A Deep-Learning Diagnostic Support System for the Detection of COVID-19 Using Chest Radiographs: A Multireader Validation Study.

MATERIALS AND METHODS: Five publicly available databases comprising normal CXR, confirmed COVID-19 pneumonia cases, and other pneumonias were used. After the harmonization of the data, the training set included 7966 normal cases, 5451 with other pneumonia, and 258 CXRs with COVID-19 pneumonia, whereas in the testing data set, each category was represented by 100 cases. Eleven blinded radiologists with various levels of expertise independently read the testing data set. The data were analyzed separately with the newly proposed artificial intelligence-based system and by consultant radiologists and residents, with respect to positive predictive value (PPV), sensitivity, and F-score (harmonic mean for PPV and sensitivity). The χ2 test was used to compare the sensitivity, specificity, accuracy, PPV, and F-scores of the readers and the system. RESULTS: The proposed system achieved higher overall diagnostic accuracy (94.3%) than the radiologists (61.4% ± 5.3%).
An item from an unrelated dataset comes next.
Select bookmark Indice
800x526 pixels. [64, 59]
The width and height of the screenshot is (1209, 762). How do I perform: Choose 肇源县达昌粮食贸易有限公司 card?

The radiologists reached average sensitivities for normal CXR, other type of pneumonia, and COVID-19 pneumonia of 85.0% ± 12.8%, 60.1% ± 12.2%, and 53.2% ± 11.2%, respectively, which were significantly lower than the results achieved by the algorithm (98.0%, 88.0%, and 97.0%; P < 0.00032). The mean PPVs for all 11 radiologists for the 3 categories were 82.4%, 59.0%, and 59.0% for the healthy, other pneumonia, and COVID-19 pneumonia, respectively, resulting in an F-score of 65.5% ± 12.4%, which was significantly lower than the F-score of the algorithm (94.3% ± 2.0%, P < 0.00001). When other pneumonia and COVID-19 pneumonia cases were pooled, the proposed system reached an accuracy of 95.7% for any pathology and the radiologists, 88.8%. The overall accuracy of consultants did not vary significantly compared with residents (65.0% ± 5.8% vs 67.4% ± 4.2%); however, consultants detected significantly more COVID-19 pneumonia cases (P = 0.008) and less healthy cases (P < 0.00001). CONCLUSIONS: The system showed robust accuracy for COVID-19 pneumonia detection on CXR and surpassed radiologists at various training levels.